How can such an equation for the temperature of a *black body* be valid in this case?

Question

I am currently studying The Art of Electronics, third edition, by Horowitz and Hill. Exercise 1.6 says the following:

C. Power in resistors
The power dissipated by a resistor (or any other device) is \$P = IV\$. Using Ohm’s law, you can get the equivalent forms \$P = I^2 R\$ and \$P = V^2 / R\$.
Exercise 1.6. Optional exercise: New York City requires about \$10^{10}\$ watts of electrical power, at 115 volts (this is plausible: 10 million people averaging 1 kilowatt each). A heavy power cable might be an inch in diameter. Let’s calculate what will happen if we try to supply the power through a cable 1 foot in diameter made of pure copper. Its resistance is \$0.05 \ \mu \Omega\$ (\$5 \times 10^{−8}\$ ohms) per foot. Calculate (a) the power lost per foot from “\$I^2R\$ losses," (b) the length of cable over which you will lose all \$ 10^{10} \$ watts, and (c) how hot the cable will get, if you know the physics involved (\$ \omega = 6 \times 10^{-12} \text{W}/\text{K}^4 \text{cm}^2 \$). If you have done your computations correctly, the result should seem preposterous. What is the solution to this puzzle.

We managed to get the answer to (a) here as \$ 3.8 \times 10^8 \ \text{W}/\text{ft} \$. I then get \$ \dfrac{10^{10} \text{W}}{3.8 \times 10^8 \ \text{W}/\text{ft}} = 26.32 \ \text{ft} \$ for (b).

Now, I'm trying to solve (c). I'm referring to this document, which claims that, to calculate the heat dissipated by the cable, we can use the Stefan-Boltzmann equation. However, according to the Wikipedia article, this equation describes the power radiated from a black body in terms of its temperature. How can such an equation for the temperature of a black body be valid in this case?

---

EDIT

Answer 1

First, the exercise is intended to present an absurd answer (I assume they're using it to lead in to the use of high-tension wires).

Second, blackbody radiation is used for more than things that are perfectly black. The Stefan-Boltzmann equation is only valid for things with a perfectly black surface -- but it's easy to adjust it's effects based on the surface's emissivity, or to adjust the surface emissivity for the purpose at hand (Which is why some heat sinks are black. See my last paragraph).
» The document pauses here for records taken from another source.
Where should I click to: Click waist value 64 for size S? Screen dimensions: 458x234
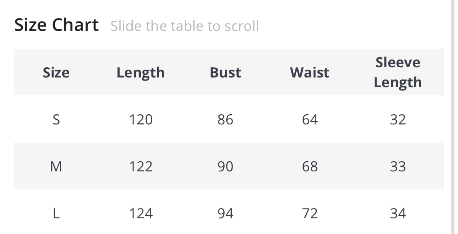[310, 119]
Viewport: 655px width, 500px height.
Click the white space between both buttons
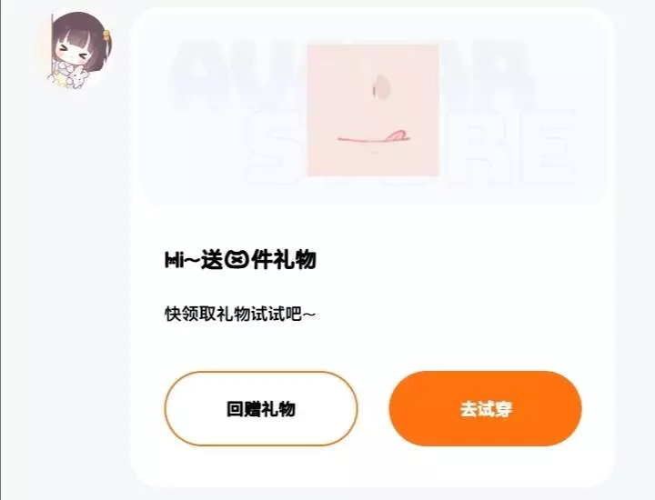[374, 409]
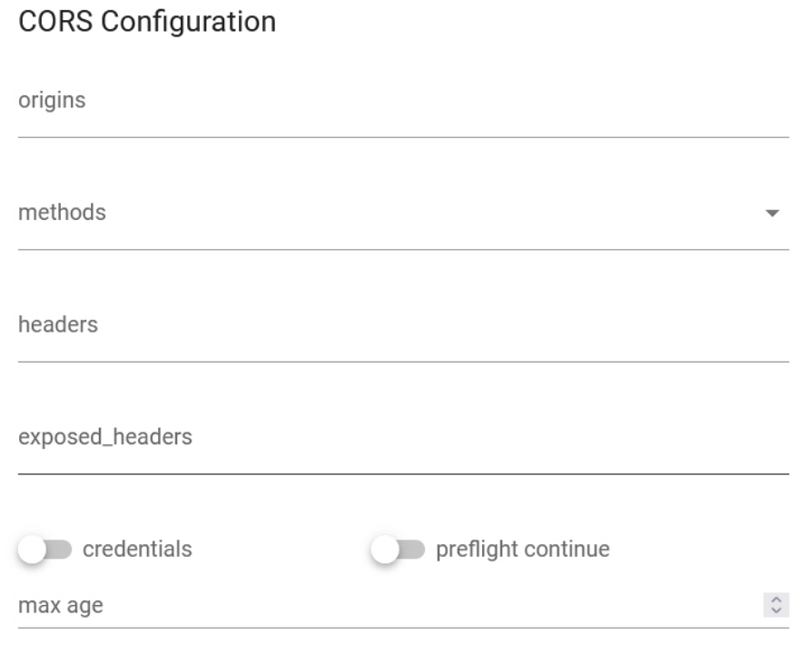The height and width of the screenshot is (645, 809).
Task: Click the "exposed_headers" field label
Action: [x=105, y=437]
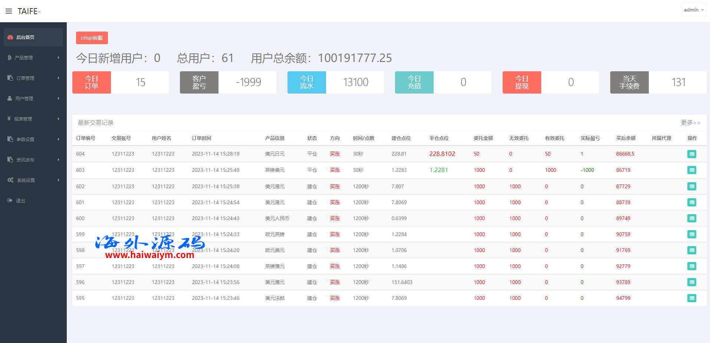Follow the 更多>> link in trade records

[690, 123]
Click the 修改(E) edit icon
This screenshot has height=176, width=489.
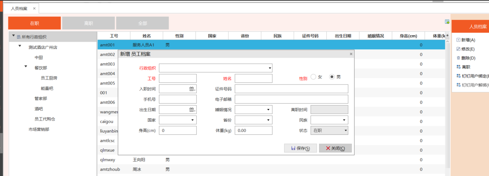[458, 49]
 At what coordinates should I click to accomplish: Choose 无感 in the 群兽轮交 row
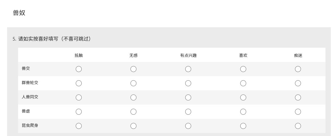pyautogui.click(x=133, y=83)
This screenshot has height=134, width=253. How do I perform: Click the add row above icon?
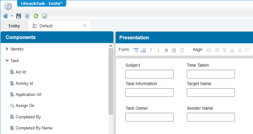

Copper isn't very emissive (because it's shiny -- emissivity is more or less the reciprocal of reflectivity) but they're trying to show that even if the thing were perfectly black it'd still reach an absurdly high temperature. So for finding the minimum temperature that the thing would reach from radiative cooling, purely radiative cooling, they're on track.

A slightly more real-world calculation would use convective cooling (i.e., air) -- but given the temperature reached with just radiative cooling, you're really just finding that the wire will take about five times longer to explode into copper vapor with convective cooling as it would with radiative.

Radiative cooling really is a thing, and while it's contribution to cooling stuff in air is usually not the biggest factor, it's enough to motivate people to often make heat sinks (and engine cooling fins) black. This post -- Does the paint colour matter on a heat sink? -- does a rough calculation for a given heat sink to find that the radiative cooling in still air is something like 25% of the total (I suspect it's less). For a heat sink in a vacuum, all the cooling is radiative, so "black body" radiation does matter (as does emissivity -- if you see some bit of space hardware wrapped in shiny foil, it's because the designer wants it to stay cool when the sun is shining on it).